For Borges, a map was both a labyrinth and its solution, while for Baudrillard it was more of a simulacrum of the real space it represents — in other words, its replacement. Didi-Huberman gave the map a social function by taking it down from the sacralised wall of art and placing it on the table: the board of a game of collective action that plays with the symbolic through consensual instructions derived from the real. But, above all else, a map is the certification of something that originally seemed ungraspable and unintelligible, concentrating it into a manageable space and making it understandable. A translation that draws space and compresses time — something akin to what Ana Amorim does in inventorying her everyday contribution to the world.

It is probably best to start at the beginning, the personal commitment of the Brazilian artist (São Paulo, 1956) with her own work. In 2001, she made a conceptual work that was effectively a contract (Art Contract) by which she agreed not to exhibit her work in any public or private space that uses a distinctive brand or logo. In fact, she had actually already taken on this commitment in 1988, when she accepted the ineffaceable symbiosis between her life and her artistic production. The latter would be the product of the former, which, in turn, would never be the same again once it was aware that anything she does, however banal it might seem, would become part of an artwork. Her Map Books are compilations of the maps made from her chronicling of her everyday routes and routines — every day, a map; every year, one or various books. And so on over the course of her decade-long project 10 Year Performance Project 1988-1997. The contract remained in force until 2016, and now, by exhibiting in a gallery and also in Spain for the very first time, her personal and professional positions are utterly different, but she resolutely continues her analysis and her obsessive recording of time with the same uncompromising attitude.

Actions — any action — insert time into space. They function similarly to sound or to music. Ana Amorim’s performances are in essence an analysis of this temporal component implicit in any action. What she does in her Counting Seconds Performance is to count the seconds for various hours. For each second, she makes a small horizontal mark on the page of a notebook. She carries out this practice in public spaces (the artist sits at a table and a notebook is filled up with lines) and also as an everyday action. Every day, for one hour, Ana Amorim counts the seconds and makes a note of them. In a certain way, this passion for the passing of time and her obsession for recording it, when rendered in perspective, come from her father’s akin everyday practices. He filled the family home with clocks and calendars; he loved trekking in nature and, during and after his daily walk, he would make notes of the weather conditions, the route he had taken, the hours and minutes it had taken him, and so on. Time is expressed in the constant process of distillation.
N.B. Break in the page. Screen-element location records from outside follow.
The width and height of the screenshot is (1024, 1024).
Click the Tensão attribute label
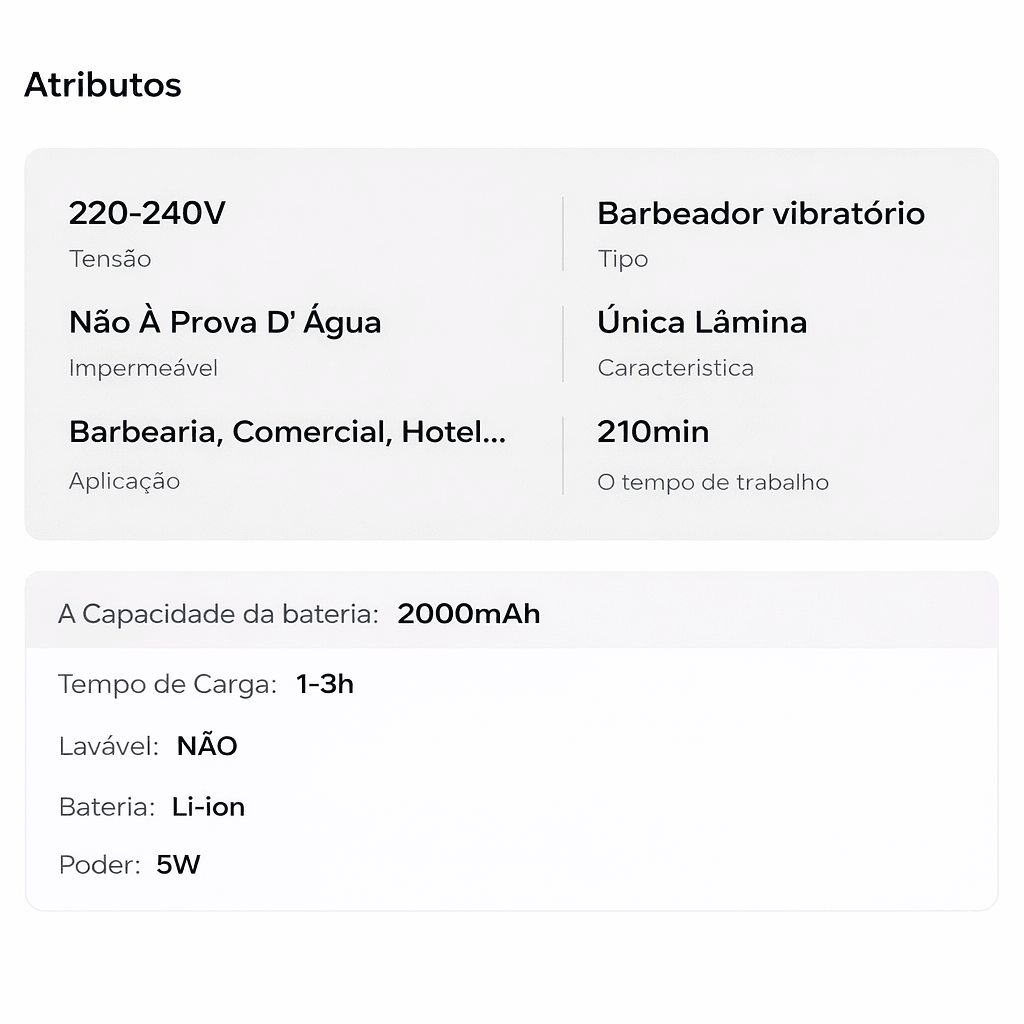pyautogui.click(x=110, y=259)
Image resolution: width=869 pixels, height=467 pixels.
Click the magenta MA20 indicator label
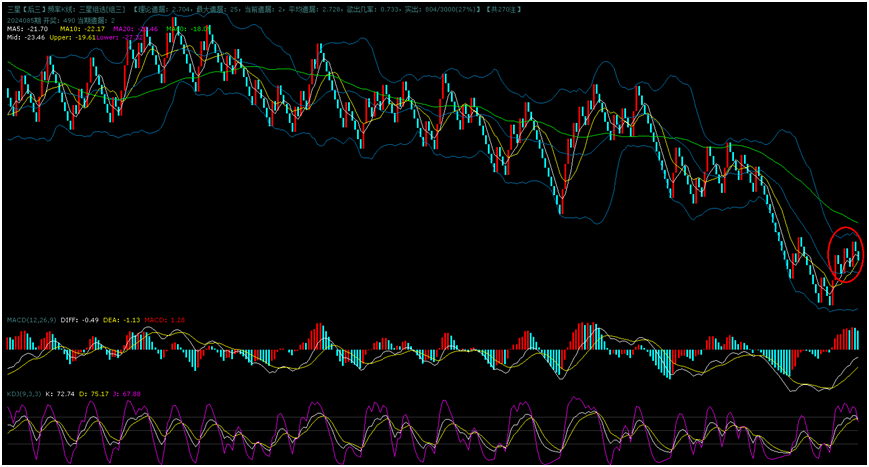click(134, 29)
The artist numbers her maps and collages with a code that includes several items which are not always used in the same order. In this numerical code of sorts one can make out the date or the numbering of drawings and works, but also other figures that respond to the numbers of days since a certain meaningful day in her life (weddings, divorces, medical operations) or the days remaining until the end of the year (or the drawing in question). Everything is noted; every ordinary action she does is reflected in the maps as a statement of her existence, with the goal of “putting life on hold” and becoming fully conscious of its passing. We seldom have the chance to discover a body of work of this magnitude —representing a life dedicated to its own consciousness— all at once and in such a varied and extensive manner. It is seldom that we are presented with vital and artistic exercises so inextricably bound together, of such coherence and detail. Ana Amorim is not an artist who works in the hackneyed field of the archive; she is an archive in herself and, she seems to tell us, her chief action is being an archive.